É muito fácil construir imagens erotizadas com o rosto de qualquer um. Qualquer pessoa um pouco hábil aprende
Pedro Doria – O Globo – 02/02/2024
O que aconteceu com a cantora Taylor Swift durante o fim de semana no X (ou Twitter) é um alerta. Algumas dezenas de imagens suas, todas produzidas por inteligência artificial, foram vistas dezenas de milhões de vezes. Taylor aparece nelas nua ou com pouca roupa, sempre cercada de muitos homens, que fazem de seu corpo o que querem. No rosto ela demonstra algo próximo do êxtase. As imagens não são de um realismo fotográfico, ninguém as confundiria com algo real. No estilo, são ilustrações hiper-realistas. E são, também, de uma violência desmedida.
A enxurrada dessas imagens teve três impactos imediatos. O primeiro é que a Casa Branca se manifestou. Nunca a Presidência americana havia tratado com tal urgência o tema da pornografia artificial. Então o Congresso americano entrou no assunto — proporá uma lei para tornar crime o uso sem consentimento da imagem de qualquer pessoa em situações sexualizadas. E Elon Musk, dono da plataforma, anunciou que contratará cem moderadores. Ele os havia demitido todos, prometendo sua versão de um ambiente com toda a liberdade de expressão. As imagens de Taylor Swift fizeram-no voltar atrás. E não à toa: a coisa não vai parar nela.
Há muitas camadas de informação e significados para decodificar nesse assunto.
O primeiro ponto é crucial entender: é muito fácil construir imagens erotizadas com o rosto de qualquer um. Qualquer pessoa pouco hábil com as coisas do mundo digital aprende num par de horas. Adolescentes, em muito menos. Há seis meses não era tão fácil quanto hoje. Daqui a seis meses não tem por que não se tornar ainda mais trivial. O que a inteligência artificial generativa cria só passa por ilustração se for escolha de quem está inventando. Se o objetivo for fotorrealismo, é tão possível quanto. Talvez demore um ano ou dois, mas a facilidade chegará também ao vídeo.
Ela não é importante apenas pelo motivo óbvio — qualquer um pode produzir esse tipo de imagem. Mas também porque, fácil assim, nem parece criminoso. É só algo na tela que alguém produz com tão pouco esforço que não parece grave. Passa fácil por curiosidade, brincadeira entre amigos. Não dá tempo de pensar nas consequências.
Taylor Swift é a cantora mais famosa do mundo, por isso suas imagens foram distribuídas aos milhões. Para uma pessoa comum, o impacto é potencialmente mais devastador, mesmo que só algumas dezenas recebam a imagem. A professora Mary Anne Franks, jurista da Universidade de Miami, mapeou o que já viu acontecer com adolescentes vítimas desse tipo de falsificação. A escola se torna um pesadelo — em geral, não dá para saber quem criou as imagens.
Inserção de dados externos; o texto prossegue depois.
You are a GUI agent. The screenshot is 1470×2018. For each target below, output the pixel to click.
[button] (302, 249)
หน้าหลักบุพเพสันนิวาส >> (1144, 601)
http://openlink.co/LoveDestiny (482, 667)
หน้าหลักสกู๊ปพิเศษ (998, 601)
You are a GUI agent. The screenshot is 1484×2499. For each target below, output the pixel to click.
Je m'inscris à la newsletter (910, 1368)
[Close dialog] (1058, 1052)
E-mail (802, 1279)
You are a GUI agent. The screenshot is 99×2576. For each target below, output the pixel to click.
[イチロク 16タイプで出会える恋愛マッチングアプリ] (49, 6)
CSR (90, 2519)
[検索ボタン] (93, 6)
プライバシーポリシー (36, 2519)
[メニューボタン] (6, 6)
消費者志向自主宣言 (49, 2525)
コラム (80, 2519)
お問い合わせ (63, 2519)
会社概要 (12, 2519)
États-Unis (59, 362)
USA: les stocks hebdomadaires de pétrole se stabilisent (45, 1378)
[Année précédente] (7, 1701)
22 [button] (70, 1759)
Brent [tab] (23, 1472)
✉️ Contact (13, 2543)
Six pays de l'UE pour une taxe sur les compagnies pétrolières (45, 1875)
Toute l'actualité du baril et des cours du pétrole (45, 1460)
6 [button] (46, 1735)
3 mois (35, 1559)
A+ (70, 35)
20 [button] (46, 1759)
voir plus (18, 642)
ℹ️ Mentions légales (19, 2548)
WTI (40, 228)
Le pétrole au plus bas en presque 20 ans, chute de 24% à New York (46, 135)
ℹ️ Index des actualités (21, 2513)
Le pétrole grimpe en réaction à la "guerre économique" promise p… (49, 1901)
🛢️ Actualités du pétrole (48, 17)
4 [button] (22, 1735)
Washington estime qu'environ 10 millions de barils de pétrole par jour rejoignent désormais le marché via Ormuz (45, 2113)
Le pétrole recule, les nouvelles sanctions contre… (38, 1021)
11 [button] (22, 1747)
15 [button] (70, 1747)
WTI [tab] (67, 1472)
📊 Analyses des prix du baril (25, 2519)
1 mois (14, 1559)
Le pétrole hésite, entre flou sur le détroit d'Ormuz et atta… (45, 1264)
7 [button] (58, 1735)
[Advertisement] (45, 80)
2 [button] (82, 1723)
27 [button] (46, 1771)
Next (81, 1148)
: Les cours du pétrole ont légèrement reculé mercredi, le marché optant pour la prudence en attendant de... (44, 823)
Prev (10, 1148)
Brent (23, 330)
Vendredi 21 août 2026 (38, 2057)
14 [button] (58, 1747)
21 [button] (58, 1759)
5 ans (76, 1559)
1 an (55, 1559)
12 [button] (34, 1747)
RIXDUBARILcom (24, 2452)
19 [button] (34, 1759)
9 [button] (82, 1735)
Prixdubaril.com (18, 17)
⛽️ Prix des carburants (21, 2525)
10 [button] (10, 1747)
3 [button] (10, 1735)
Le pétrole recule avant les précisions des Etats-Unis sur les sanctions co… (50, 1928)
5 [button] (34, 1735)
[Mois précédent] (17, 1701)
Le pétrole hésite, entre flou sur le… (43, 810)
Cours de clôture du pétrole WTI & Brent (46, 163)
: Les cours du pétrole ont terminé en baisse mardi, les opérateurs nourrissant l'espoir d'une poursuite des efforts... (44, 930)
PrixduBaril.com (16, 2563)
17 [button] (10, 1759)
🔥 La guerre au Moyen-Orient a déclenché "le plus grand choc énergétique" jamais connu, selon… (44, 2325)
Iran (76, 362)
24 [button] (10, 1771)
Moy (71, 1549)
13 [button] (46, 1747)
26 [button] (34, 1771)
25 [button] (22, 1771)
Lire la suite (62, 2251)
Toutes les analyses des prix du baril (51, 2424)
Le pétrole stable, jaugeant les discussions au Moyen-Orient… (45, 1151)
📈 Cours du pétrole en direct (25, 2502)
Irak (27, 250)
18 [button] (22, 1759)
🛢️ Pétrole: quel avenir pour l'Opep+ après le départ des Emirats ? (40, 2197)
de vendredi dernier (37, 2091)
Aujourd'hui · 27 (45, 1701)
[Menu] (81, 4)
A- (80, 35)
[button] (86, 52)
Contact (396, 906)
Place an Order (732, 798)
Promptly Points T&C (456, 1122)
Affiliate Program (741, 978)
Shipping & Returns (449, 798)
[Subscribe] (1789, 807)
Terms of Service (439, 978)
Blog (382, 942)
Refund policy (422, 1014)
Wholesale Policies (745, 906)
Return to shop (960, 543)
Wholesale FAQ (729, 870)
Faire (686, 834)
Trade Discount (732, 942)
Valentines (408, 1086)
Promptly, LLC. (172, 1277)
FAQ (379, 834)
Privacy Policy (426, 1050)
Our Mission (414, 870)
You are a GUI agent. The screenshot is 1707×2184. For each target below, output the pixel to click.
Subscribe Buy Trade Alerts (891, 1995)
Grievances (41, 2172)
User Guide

Um colega? Talvez um professor? A angústia consome, o sentimento é de humilhação quando a menina se torna o assunto da escola. Prestar atenção às aulas se torna impossível. Se a imagem vaza para além da escola, é comum que adultos comecem a segui-la nas redes sociais. Enviam mensagens. É como se um cerco se fechasse, um cerco que sufoca.
É importante trazer rápido esse tema para nossas conversas. Para que estejamos, como sociedade, preparados para encará-lo. O que essas imagens produzem é sequestro de identidade. É tirar de suas vítimas qualquer controle sobre como são vistas. O dano de reputação para mulheres já adultas pode também ser imenso. Coisa de destruir carreiras, causar depressão. Até o pior.
É importante encarar o tema porque acontecerá de novo até termos todos os códigos, legais e sociais, já adaptados para a nova realidade.